Le professeur tourna les talons et disparut avant même que Neville ne s'en aperçoive. Il était seul devant cet escalier qui semblait tourner sur lui-même, comme pour l'inviter à monter. Il hésita un instant et commença à regretter le sort lancé à Philius. Comment pouvait-il se justifier de ce geste devant Dumbledore ? En proie au doute, il finit quand même par s'installer sur l'une des marches magiques qui le guida jusqu'à l'entrée du bureau du Directeur. Celle-ci s'ouvrit avant même que Neville n'ait le temps de frapper. Dumbledore était là, derrière son bureau de chêne, sa baguette négligemment tendue vers la porte qui venait de s'ouvrir. Il dégageait une certaine forme de sympathie malgré l'air de jugement qui passait dans son regard bleu perçant. Neville se sentit instantanément plus à l'aise.
- Bonjour professeur, murmura-t-il.
- Bonjour Neville !
La voix presque enjouée du professeur Dumbledore et le sourire qu'il affichait désormais finit de chasser la peur qui avait prise Neville d'assaut.
- Je .. je suis désolé de vous avoir causé des ennuis Professeur ! Je ne voulais pas ! Je n'ai pas sû me c...
Neville s'arrêta en apercevant les paumes de Dumbledore dirigées vers lui.
- Pas d'affolement Neville, dit-il d'un ton calme. Tu n'es pas là pour t'excuser. Tu es là pour discuter. Plusieurs de tes professeurs et moi-même avons remarqué que tu as l'air extrêmement morose depuis ton arrivée à l'école et ce, malgré les qualités indéniables dont tu as fait preuve à chacun de tes cours ! En tant que Directeur des Serpentard, le professeur Slughorn est tout particulièrement inquiet de voir que tu sembles ne pas t'intégrer correctement. Alors ma question est : Que t'arrive-t-il ? N'es-tu pas heureux d'être à Poudlard ?
Si Neville s'était attendu à ça... lui qui pensait devoir se justifier de ses actes, voilà que la situation était encore pire ! Comment dire à Dumbledore qu'il n'était pas heureux ici ? Comment lui dire qu'il détestait sa maison et tous ceux qui pouvaient lui rappeler cette decision incompréhensible du Choixpeau que Neville voyait trôner derrière le Directeur ? Il chercha ses mots et finit par dire.
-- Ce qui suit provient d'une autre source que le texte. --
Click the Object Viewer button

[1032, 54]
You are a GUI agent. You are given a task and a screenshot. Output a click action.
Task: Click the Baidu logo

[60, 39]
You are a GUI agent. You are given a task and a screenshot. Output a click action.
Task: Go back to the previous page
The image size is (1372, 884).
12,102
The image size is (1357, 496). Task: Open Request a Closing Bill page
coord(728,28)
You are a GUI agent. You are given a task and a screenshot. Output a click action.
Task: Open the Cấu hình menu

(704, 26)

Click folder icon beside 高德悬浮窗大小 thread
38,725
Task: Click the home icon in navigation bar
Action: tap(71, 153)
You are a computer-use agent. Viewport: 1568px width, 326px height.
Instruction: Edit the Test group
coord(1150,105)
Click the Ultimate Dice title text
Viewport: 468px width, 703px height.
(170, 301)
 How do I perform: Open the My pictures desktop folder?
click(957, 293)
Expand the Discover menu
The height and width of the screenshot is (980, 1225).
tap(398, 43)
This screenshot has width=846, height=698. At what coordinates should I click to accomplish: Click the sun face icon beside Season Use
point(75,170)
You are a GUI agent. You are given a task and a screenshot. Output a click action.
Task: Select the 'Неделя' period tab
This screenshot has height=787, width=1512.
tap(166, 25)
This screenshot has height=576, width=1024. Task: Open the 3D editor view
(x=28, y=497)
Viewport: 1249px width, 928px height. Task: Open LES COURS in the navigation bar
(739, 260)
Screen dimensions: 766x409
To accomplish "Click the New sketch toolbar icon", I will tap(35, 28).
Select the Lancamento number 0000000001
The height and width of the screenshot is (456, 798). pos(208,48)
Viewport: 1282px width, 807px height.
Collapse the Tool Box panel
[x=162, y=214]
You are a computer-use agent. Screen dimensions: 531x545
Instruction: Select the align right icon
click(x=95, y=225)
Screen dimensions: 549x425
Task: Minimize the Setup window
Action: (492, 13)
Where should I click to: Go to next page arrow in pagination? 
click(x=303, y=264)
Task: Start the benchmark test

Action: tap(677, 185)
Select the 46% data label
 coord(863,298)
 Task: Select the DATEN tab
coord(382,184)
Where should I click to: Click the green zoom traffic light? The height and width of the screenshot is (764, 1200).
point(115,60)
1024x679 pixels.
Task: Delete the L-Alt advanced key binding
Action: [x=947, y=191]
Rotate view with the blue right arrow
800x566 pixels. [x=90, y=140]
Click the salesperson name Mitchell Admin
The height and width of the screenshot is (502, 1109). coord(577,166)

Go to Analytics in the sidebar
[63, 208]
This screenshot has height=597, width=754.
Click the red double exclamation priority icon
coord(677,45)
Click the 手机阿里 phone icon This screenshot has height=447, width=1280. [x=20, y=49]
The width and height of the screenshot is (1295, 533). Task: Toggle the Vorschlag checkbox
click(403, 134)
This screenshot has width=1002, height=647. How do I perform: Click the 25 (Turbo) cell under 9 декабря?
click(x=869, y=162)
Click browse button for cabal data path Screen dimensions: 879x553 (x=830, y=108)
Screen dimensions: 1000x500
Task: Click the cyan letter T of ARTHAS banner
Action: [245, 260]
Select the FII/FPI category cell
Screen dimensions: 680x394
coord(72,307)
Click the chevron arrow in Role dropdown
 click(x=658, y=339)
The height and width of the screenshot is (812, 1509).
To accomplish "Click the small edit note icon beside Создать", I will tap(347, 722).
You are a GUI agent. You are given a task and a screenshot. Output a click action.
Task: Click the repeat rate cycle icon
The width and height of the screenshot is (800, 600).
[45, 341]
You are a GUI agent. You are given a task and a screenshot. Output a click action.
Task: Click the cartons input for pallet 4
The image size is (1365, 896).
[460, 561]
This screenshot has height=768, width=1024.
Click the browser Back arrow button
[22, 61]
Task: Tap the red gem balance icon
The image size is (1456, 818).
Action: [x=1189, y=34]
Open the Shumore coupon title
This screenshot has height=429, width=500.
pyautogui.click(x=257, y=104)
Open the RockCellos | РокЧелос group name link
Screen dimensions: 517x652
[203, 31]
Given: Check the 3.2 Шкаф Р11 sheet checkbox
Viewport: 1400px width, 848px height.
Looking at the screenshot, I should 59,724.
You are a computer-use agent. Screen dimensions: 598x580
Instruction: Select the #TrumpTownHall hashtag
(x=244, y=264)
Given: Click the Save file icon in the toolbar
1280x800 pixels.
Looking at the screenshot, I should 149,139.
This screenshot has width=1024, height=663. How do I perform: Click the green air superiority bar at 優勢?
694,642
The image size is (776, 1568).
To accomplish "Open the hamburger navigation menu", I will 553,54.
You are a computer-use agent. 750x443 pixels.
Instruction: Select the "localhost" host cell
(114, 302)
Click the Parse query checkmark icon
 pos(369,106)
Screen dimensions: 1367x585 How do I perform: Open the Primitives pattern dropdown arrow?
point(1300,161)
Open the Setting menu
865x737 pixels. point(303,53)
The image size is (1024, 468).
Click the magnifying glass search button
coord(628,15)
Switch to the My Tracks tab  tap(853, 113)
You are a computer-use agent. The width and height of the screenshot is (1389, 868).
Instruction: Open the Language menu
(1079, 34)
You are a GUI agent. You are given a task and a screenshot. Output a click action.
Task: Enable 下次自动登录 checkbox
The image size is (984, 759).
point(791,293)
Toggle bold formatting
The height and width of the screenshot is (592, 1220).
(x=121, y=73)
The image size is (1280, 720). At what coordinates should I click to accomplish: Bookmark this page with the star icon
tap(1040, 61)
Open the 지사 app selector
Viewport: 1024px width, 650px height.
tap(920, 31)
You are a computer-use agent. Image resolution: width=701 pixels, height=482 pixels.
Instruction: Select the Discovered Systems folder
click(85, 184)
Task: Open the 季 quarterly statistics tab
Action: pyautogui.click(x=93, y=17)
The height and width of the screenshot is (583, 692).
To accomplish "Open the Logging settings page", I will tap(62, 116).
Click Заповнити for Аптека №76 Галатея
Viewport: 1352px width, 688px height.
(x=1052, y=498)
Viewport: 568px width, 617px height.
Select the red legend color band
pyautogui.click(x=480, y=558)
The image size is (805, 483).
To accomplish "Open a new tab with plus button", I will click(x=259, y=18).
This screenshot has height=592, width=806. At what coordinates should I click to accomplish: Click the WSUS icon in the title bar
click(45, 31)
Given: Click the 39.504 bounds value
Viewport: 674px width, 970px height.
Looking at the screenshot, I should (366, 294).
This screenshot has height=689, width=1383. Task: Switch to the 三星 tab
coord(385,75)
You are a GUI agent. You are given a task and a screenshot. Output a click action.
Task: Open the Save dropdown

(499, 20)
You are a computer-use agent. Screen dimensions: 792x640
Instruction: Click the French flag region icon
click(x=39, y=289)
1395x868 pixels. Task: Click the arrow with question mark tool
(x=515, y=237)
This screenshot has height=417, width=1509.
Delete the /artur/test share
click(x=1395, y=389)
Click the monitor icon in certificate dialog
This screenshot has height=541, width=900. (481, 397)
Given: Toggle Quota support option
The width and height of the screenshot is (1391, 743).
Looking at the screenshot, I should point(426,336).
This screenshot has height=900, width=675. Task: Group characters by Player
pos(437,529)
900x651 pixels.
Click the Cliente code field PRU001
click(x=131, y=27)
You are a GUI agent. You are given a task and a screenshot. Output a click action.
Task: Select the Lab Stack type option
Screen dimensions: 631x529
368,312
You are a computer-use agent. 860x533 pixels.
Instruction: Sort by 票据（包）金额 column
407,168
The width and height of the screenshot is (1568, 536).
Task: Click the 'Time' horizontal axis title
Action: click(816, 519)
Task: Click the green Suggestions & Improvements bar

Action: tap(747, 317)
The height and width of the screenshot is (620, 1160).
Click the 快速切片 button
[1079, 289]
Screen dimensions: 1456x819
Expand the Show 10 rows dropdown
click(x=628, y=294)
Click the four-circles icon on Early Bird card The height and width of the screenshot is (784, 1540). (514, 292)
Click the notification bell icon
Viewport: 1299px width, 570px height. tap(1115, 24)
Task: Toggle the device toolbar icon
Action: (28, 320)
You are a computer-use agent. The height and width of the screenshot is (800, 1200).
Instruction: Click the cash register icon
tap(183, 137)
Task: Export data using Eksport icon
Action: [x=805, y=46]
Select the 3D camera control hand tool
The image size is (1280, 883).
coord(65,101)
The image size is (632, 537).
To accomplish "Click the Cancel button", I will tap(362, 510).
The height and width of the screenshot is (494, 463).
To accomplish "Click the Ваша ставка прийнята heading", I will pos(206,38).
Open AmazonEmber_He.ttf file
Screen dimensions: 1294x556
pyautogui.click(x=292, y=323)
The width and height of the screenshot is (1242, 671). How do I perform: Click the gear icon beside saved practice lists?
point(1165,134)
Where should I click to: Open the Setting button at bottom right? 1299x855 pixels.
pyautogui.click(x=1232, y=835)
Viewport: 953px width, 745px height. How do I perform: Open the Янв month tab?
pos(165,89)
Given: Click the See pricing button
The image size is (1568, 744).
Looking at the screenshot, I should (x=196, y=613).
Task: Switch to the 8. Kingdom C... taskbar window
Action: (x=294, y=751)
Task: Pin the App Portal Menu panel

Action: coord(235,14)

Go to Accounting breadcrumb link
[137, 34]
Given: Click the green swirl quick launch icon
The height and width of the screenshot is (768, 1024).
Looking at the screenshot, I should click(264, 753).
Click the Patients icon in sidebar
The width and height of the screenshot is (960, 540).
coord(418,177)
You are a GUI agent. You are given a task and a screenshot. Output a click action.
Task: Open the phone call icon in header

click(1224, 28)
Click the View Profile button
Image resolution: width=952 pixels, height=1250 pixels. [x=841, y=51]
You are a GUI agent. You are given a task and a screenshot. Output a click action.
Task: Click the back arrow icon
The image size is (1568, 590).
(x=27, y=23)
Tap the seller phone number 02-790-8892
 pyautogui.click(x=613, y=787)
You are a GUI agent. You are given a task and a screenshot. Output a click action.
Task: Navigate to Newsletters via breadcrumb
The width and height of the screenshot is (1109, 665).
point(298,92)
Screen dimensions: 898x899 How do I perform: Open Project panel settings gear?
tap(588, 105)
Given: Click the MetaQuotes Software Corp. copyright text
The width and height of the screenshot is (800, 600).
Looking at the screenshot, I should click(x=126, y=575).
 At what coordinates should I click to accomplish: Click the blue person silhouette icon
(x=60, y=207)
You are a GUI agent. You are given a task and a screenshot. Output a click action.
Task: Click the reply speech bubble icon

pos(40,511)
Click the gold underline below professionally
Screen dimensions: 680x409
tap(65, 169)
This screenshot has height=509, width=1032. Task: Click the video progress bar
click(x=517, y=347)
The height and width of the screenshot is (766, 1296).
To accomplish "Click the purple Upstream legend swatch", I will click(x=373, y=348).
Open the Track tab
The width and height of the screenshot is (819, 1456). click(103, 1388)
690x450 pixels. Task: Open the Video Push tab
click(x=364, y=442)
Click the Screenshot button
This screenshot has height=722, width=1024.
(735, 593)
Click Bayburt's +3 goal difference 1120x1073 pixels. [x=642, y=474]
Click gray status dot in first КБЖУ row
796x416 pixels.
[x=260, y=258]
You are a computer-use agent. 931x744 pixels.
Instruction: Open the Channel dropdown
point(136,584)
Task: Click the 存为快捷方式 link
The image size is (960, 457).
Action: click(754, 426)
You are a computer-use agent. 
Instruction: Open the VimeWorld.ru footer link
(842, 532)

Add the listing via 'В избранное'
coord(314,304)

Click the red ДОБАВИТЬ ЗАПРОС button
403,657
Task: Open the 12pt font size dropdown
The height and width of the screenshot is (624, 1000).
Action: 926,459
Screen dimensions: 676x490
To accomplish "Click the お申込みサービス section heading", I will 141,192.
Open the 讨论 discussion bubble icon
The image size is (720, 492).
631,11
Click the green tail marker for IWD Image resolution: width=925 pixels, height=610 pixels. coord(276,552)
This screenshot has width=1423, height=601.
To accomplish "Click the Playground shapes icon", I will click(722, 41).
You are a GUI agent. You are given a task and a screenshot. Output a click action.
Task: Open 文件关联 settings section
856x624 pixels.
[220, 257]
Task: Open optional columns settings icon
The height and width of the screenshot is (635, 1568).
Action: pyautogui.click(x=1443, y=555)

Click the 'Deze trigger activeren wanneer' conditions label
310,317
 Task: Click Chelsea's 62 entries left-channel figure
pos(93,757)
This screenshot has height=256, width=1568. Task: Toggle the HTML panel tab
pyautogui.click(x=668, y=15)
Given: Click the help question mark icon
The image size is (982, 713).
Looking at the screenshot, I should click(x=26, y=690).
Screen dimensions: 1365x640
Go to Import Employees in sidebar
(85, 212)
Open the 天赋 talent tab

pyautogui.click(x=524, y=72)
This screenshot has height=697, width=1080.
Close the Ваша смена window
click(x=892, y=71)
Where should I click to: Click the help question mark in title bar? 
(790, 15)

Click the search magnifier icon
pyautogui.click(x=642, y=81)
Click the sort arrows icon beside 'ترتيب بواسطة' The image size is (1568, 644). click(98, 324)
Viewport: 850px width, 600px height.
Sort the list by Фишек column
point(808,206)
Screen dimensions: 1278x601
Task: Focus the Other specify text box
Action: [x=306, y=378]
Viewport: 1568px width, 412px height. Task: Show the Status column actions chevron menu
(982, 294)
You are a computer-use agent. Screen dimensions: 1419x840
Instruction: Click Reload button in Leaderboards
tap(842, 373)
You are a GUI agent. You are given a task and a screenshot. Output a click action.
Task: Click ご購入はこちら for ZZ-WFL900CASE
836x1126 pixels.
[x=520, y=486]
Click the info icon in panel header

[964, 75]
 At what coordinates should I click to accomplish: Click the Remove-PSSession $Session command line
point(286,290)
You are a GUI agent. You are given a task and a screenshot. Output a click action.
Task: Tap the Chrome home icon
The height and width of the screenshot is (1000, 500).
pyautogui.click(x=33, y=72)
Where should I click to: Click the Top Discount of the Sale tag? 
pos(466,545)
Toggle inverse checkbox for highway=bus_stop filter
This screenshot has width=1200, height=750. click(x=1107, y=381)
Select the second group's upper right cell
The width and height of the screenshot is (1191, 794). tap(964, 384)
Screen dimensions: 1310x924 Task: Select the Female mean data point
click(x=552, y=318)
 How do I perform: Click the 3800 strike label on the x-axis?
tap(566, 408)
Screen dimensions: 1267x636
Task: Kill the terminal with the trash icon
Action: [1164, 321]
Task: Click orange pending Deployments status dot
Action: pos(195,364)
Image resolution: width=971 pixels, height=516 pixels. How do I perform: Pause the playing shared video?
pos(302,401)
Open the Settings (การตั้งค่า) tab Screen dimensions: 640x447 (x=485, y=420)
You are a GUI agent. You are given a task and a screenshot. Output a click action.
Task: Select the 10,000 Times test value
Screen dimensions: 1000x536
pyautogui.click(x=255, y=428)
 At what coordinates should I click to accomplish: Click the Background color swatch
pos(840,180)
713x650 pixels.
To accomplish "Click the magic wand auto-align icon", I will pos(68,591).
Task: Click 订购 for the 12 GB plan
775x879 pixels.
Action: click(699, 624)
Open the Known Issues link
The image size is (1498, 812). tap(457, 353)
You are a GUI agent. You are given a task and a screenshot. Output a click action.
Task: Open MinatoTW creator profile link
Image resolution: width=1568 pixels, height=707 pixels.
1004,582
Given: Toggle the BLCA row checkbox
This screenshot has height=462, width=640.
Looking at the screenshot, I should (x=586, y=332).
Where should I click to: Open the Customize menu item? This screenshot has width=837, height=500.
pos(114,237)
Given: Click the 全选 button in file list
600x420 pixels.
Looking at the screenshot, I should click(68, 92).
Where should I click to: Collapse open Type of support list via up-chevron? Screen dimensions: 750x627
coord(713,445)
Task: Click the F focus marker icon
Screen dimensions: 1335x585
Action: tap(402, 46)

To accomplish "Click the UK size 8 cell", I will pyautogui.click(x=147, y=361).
- Professeur... vous vous êtes sûrement déjà dit qu'une chose... indépendante de notre volonté, pouvait paraître injuste ? Je.. j'étais tellement impatient d'intégrer Poudlard et de développer mes connaissances pratiques et théoriques. Mais ... je ne m'attendais pas un seul instant à devoir le faire entouré de gens que je n'apprécie pas !
- Que tu n'apprécies pas .. ?
- Que je déteste ! Que je refuse d'apprécier ! Professeur je n'ai rien à faire chez les Serpentard !
- Alors dans ce cas pourquoi le Choixpeau t'a-t-il envoyé chez Serpentard ? Demanda calmement Dumbledore.
Tout à sa rage qui le submergeait, Neville se mit à crier, debout au milieu de la pièce.
- PARCE QU'IL S'EST TROMPÉ !
Il pointa du doigt le misérable chapeau. La tristesse et la rancœur accumulées depuis plusieurs jours lui échappaient pour la deuxième fois de la journée.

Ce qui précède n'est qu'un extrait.